TerSera will hand over that $250 million up front, plus $70 million in sales-related milestones and a quarterly share of sales in the “mid-teen percentage” range. The smaller company will also pay AstraZeneca to manufacture and supply the drug.
The result for AstraZeneca is a nice cash injection up front, and a “source of ongoing income from Zoladex” as time goes on, the company said.
It’s just the latest cash-generating deal for AstraZeneca, which has been selling or out-licensing products for more than a year. The company has generated well over $2.5 billion by handing off older products, beefing up its bottom line in the process, and zeroing in on “what we do well,” as CEO Pascal Soriot said back in 2014.
In Zoladex’s case, that apparently means marketing the drug outside the U.S. and Canada, where it’s already bringing in plenty of sales. A hormone therapy for breast and prostate cancers, plus certain non-malignant gynecological tumors, Zoladex brought in $816 million for AstraZeneca worldwide last year, but only $69 million in the U.S.
So, selling off the U.S. and Canadian rights won’t make much of a dent in AstraZeneca’s top line, and the company might well be better served by handing it off to a company eager to market it—and with a big financial incentive to do so, given the up-front money TerSera is socking into the deal.
Plus, the manufacturing and supply deal will help AstraZeneca keep the payoff coming from the $300 million-plus it’s invested in its Macclesfield, England, manufacturing site since 2013. In addition to $113 million in packaging and warehouse capacity, the company shelled out $190 million to expand a Macclesfield facility specifically to produce Zoladex, and that plant went into full service just last year.
AstraZeneca started on its streamlining spree in 2014, when Soriot announced that he, like his Big Pharma peers, would begin shedding assets that no longer fit in with AstraZeneca’s ambitions. "What you are likely to see from us is a continued focus on what we do well,” Soriot told analysts at the time.
Since then, the company has hived off some drug rights completely while inking partnerships on others. It raised $500 million by selling its rights to an Alzheimer’s drug to Eli Lilly, snagged $215 million in a licensing deal with Tillotts Pharma on its gastrointestinal drug Entocort, and grabbed another $200 million from Daiichi Sankyo in a Japanese development deal on the opioid-induced constipation drug Movantik.
That’s just for starters. Last April, the company handed off its new gout drug Zurampic (lesinurad) to Ironwood Pharmaceuticals in a deal worth up to $265 million, and in 2015, it punted a would-be psoriasis treatment, brodalumab, to Valeant Pharmaceuticals for up to $445 million.

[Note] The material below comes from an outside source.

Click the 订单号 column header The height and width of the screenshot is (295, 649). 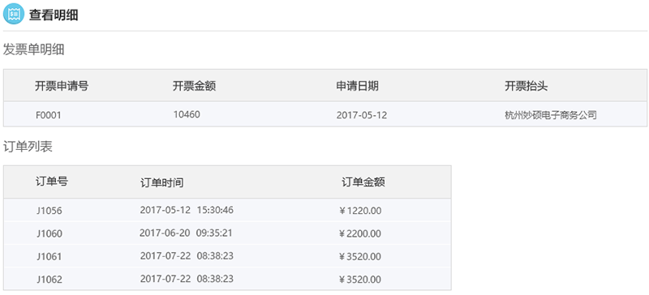(x=52, y=182)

Both drugs came with baggage: Zurampic’s launch could well be hampered by safety and efficacy questions, and brodalumab faced enough safety problems that development partner Amgen bailed on the drug entirely. The latter won its FDA approval for Valeant last week.
Meanwhile, AstraZeneca collected $520 million from Aspen Pharmacare for an ex-U.S. portfolio of anesthetics, plus up to $250 million in milestones through 2018. It offloaded a portfolio of antibiotics—including brand-new meds shared with Allergan, Zinforo and Zavicefta, and the $241 million product Merrem—to Pfizer in a deal worth up to $1.5 billion last August.
AstraZeneca is hardly alone in clearing out unwanted assets, though it has been the most aggressive about Kondo-izing its product closet. GlaxoSmithKline has sold off one group of products after another, including an anesthetics portfolio it handed off to Aspen Pharmacare last year for $370 million. Late last year, Novartis reportedly was weighing the sale of a group of central nervous system drugs for almost $500 million. And Sanofi has said it’s looking to gain some cash by hiving off its European generics business.
AstraZeneca isn't just shedding products, either. It was considering selling its U.S. campus in Wilmington last August, and late last year, said it would cut 700 jobs as part of its ongoing quest to shrink annual costs by $1.1 billion.